Centum Electronics
- Formerly: Solectron Centum Electronics
- Company type: Public
- Traded as: NSE: CENTUM; BSE: 517544;
- ISIN: INE320B01020
- Industry: Technology; Aerospace; Defence; Transport; Healthcare;
- Founded: 8 January 1993; 33 years ago
- Founder: Apparao Venkata Mallavarapu
- Headquarters: 44, KHB Industrial Area, Yelahanka Newtown, Bengaluru, Karnataka, India
- Areas served: India; Europe; North America;
- Key people: Apparao Mallavarapu (Chairman and MD); Francois Cebes (CEO Centum Adetel);
- Revenue: ₹428.38 crore (US$45 million) (FY21)
- Operating income: ₹33.12 crore (US$3.5 million) (FY21)
- Net income: ₹23.97 crore (US$2.5 million) (FY21)
- Total assets: ₹534.29 crore (US$56 million) (FY21)
- Total equity: ₹254.67 crore (US$27 million) (FY21)
- Owners: Mallavarapu family (58.8%); Public shares (41.2%);
- Number of employees: 1,800 (FY21)
- Subsidiaries: Centum Adeneo (100%); Centum Electronics UK (100%); Centum Adetel Group SA (64.66%);
- Website: www.centumelectronics.com

= Centum Electronics =

Indian electronics company

Centum Electronics Limited is an Indian electronics system design and manufacturing company. The company produces subsystems and microelectronics, and provides system integration services. The company was incorporated in January 1993 and is headquartered in Bengaluru, Karnataka. Centum has a presence in 6 countries. It has manufacturing facilities, design, and sales and support teams in India, Canada, and France, a design team in Belgium, and sales and support teams in the United Kingdom and the United States. The company's British subsidiary, Centum Electronics UK Ltd., services all European customers except those in France.

Centum Electronics has multiple manufacturing facilities in Bangalore. The company opened its fourth Indian manufacturing facility at the Aerospace Park in Devanahalli, near Bangalore on 15 February 2017. Centum is one of the largest contractors to the Indian Space Research Organisation (ISRO) and supplies over 50 different varieties of components for satellites and launch vehicles. Centum opened a new space facility in Yelahanka, Bangalore to support ISRO missions in September 2019.

== History ==
Solectron Centum Electronics was founded on 8 January 1993 in Bangalore, Karnataka by Apparao Venkata Mallavarapu. The company was publicly listed on the Bombay Stock Exchange and the National Stock Exchange in 1994. Centum Electronics demerged its electronics manufacturing services division into Solectron EMS India Ltd in November 2006. The company changed its name to Centum Electronics in January 2013.

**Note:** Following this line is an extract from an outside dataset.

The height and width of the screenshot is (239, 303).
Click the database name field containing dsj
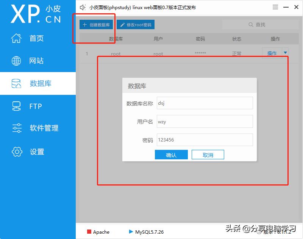pos(205,103)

Centum acquired a 51% controlling stake in French company Adetel Group for an undisclosed amount in June 2016. In April 2018, Centum signed an agreement to sell its 51% stake in Centum Rakon India Pvt. Ltd., a joint venture with New Zealand company Rakon, to Rakon for US$5.5 million. Centum stated that it did not regard Centum Rakon, which primarily operated in the telecommunications industry, as "core to its strategy". The company increased its stake in Adetel Group to 64.66% in December 2020.

The company was awarded the Defence Research and Development Organisation's Defence Technology Absorption Award by Defence Minister Rajnath Singh in January 2021 for its work on the EMISAT. In March 2021, Kalyani Rafael Advanced Systems CEO Rudra Jadeja stated that Centum Electronics was among the companies that contributed to the manufacture of Spice 2000 bombs including those used in the 2019 Balakot airstrike.

Centum Electronics has been a partner of the non-profit Akshaya Patra Foundation since the 2000s. Between 2010 and 2020, Centum stated that it had sponsored meals for 360,000 school children at public and Government-aided schools in Bangalore.

== Industry collaboration ==
An agreement has been signed by Nibe Space, a division of Nibe Defence and Aerospace on 9 September 2024, with Centum Electronics, Skyroot Aerospace, AgniKul Cosmos, SpaceFields, Sisir Radar, CYRAN AI Solutions, and Larsen & Toubro for the launch of India's first constellation of multi-sensor, all-weather, high-revisit Earth observation satellites.